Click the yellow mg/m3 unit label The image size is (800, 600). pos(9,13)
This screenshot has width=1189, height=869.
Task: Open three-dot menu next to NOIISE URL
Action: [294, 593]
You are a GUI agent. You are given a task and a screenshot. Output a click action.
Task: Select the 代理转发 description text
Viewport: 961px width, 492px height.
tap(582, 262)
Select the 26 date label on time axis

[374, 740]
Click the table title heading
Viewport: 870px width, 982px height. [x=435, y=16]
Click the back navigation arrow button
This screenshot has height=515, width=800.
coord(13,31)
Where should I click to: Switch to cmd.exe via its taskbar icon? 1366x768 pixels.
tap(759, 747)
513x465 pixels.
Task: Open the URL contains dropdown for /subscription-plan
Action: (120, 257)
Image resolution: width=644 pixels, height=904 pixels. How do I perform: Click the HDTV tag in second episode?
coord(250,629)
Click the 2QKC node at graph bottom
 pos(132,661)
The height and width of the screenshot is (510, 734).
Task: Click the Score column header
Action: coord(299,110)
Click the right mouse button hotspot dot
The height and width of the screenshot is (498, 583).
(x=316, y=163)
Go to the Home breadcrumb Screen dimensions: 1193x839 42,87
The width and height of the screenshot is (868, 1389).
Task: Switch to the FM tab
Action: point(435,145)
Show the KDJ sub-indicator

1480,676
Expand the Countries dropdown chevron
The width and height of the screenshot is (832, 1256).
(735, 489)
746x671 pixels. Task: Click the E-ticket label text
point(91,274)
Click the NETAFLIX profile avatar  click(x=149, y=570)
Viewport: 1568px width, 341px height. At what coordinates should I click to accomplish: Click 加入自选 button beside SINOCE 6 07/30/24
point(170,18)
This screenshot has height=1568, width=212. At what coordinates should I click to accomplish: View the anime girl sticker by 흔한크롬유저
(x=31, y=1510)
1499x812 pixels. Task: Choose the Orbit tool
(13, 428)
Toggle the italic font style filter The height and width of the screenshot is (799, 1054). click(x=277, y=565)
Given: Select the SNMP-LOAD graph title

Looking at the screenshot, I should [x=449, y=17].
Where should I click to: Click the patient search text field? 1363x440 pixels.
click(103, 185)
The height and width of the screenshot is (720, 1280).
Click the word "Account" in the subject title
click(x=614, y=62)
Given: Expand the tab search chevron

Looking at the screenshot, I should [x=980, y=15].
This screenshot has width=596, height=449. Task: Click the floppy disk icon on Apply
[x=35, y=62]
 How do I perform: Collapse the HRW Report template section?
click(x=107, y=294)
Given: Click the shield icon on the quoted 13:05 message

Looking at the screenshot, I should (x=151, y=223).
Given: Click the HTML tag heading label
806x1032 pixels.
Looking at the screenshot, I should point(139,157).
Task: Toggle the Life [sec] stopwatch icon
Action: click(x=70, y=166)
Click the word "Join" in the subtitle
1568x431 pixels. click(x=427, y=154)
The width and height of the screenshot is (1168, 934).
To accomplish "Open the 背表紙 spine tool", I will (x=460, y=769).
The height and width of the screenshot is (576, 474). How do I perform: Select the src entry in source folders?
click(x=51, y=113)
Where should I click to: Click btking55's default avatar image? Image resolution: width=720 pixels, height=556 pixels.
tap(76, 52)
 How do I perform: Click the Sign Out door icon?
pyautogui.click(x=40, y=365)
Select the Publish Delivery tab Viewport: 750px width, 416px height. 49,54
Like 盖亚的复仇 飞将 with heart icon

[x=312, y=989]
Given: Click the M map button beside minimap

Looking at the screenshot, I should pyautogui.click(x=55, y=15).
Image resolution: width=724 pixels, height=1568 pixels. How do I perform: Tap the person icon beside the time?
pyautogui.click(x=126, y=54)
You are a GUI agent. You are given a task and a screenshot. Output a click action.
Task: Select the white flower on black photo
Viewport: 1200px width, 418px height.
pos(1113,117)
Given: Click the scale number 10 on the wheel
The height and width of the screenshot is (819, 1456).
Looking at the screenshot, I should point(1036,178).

-------

_About this exercise_
Every entry above must appear again in the reply, exactly as it stands.

_Task result_
Click the yellow mg/m3 unit label The image size is (800, 600). pos(9,13)
This screenshot has width=1189, height=869.
Task: Open three-dot menu next to NOIISE URL
Action: [294, 593]
You are a GUI agent. You are given a task and a screenshot. Output a click action.
Task: Select the 代理转发 description text
Viewport: 961px width, 492px height.
tap(582, 262)
Select the 26 date label on time axis

[374, 740]
Click the table title heading
Viewport: 870px width, 982px height. [x=435, y=16]
Click the back navigation arrow button
This screenshot has height=515, width=800.
coord(13,31)
Where should I click to: Switch to cmd.exe via its taskbar icon? 1366x768 pixels.
tap(759, 747)
513x465 pixels.
Task: Open the URL contains dropdown for /subscription-plan
Action: (120, 257)
Image resolution: width=644 pixels, height=904 pixels. How do I perform: Click the HDTV tag in second episode?
coord(250,629)
Click the 2QKC node at graph bottom
 pos(132,661)
The height and width of the screenshot is (510, 734).
Task: Click the Score column header
Action: coord(299,110)
Click the right mouse button hotspot dot
The height and width of the screenshot is (498, 583).
(x=316, y=163)
Go to the Home breadcrumb Screen dimensions: 1193x839 42,87
The width and height of the screenshot is (868, 1389).
Task: Switch to the FM tab
Action: point(435,145)
Show the KDJ sub-indicator

1480,676
Expand the Countries dropdown chevron
The width and height of the screenshot is (832, 1256).
(735, 489)
746x671 pixels. Task: Click the E-ticket label text
point(91,274)
Click the NETAFLIX profile avatar  click(x=149, y=570)
Viewport: 1568px width, 341px height. At what coordinates should I click to accomplish: Click 加入自选 button beside SINOCE 6 07/30/24
point(170,18)
This screenshot has height=1568, width=212. At what coordinates should I click to accomplish: View the anime girl sticker by 흔한크롬유저
(x=31, y=1510)
1499x812 pixels. Task: Choose the Orbit tool
(13, 428)
Toggle the italic font style filter The height and width of the screenshot is (799, 1054). click(x=277, y=565)
Given: Select the SNMP-LOAD graph title

Looking at the screenshot, I should [x=449, y=17].
Where should I click to: Click the patient search text field? 1363x440 pixels.
click(103, 185)
The height and width of the screenshot is (720, 1280).
Click the word "Account" in the subject title
click(x=614, y=62)
Given: Expand the tab search chevron

Looking at the screenshot, I should [x=980, y=15].
This screenshot has width=596, height=449. Task: Click the floppy disk icon on Apply
[x=35, y=62]
 How do I perform: Collapse the HRW Report template section?
click(x=107, y=294)
Given: Click the shield icon on the quoted 13:05 message

Looking at the screenshot, I should (x=151, y=223).
Given: Click the HTML tag heading label
806x1032 pixels.
Looking at the screenshot, I should point(139,157).
Task: Toggle the Life [sec] stopwatch icon
Action: click(x=70, y=166)
Click the word "Join" in the subtitle
1568x431 pixels. click(x=427, y=154)
The width and height of the screenshot is (1168, 934).
To accomplish "Open the 背表紙 spine tool", I will (x=460, y=769).
The height and width of the screenshot is (576, 474). How do I perform: Select the src entry in source folders?
click(x=51, y=113)
Where should I click to: Click btking55's default avatar image? Image resolution: width=720 pixels, height=556 pixels.
tap(76, 52)
 How do I perform: Click the Sign Out door icon?
pyautogui.click(x=40, y=365)
Select the Publish Delivery tab Viewport: 750px width, 416px height. 49,54
Like 盖亚的复仇 飞将 with heart icon

[x=312, y=989]
Given: Click the M map button beside minimap

Looking at the screenshot, I should pyautogui.click(x=55, y=15).
Image resolution: width=724 pixels, height=1568 pixels. How do I perform: Tap the person icon beside the time?
pyautogui.click(x=126, y=54)
You are a GUI agent. You are given a task and a screenshot. Output a click action.
Task: Select the white flower on black photo
Viewport: 1200px width, 418px height.
pos(1113,117)
Given: Click the scale number 10 on the wheel
The height and width of the screenshot is (819, 1456).
Looking at the screenshot, I should point(1036,178).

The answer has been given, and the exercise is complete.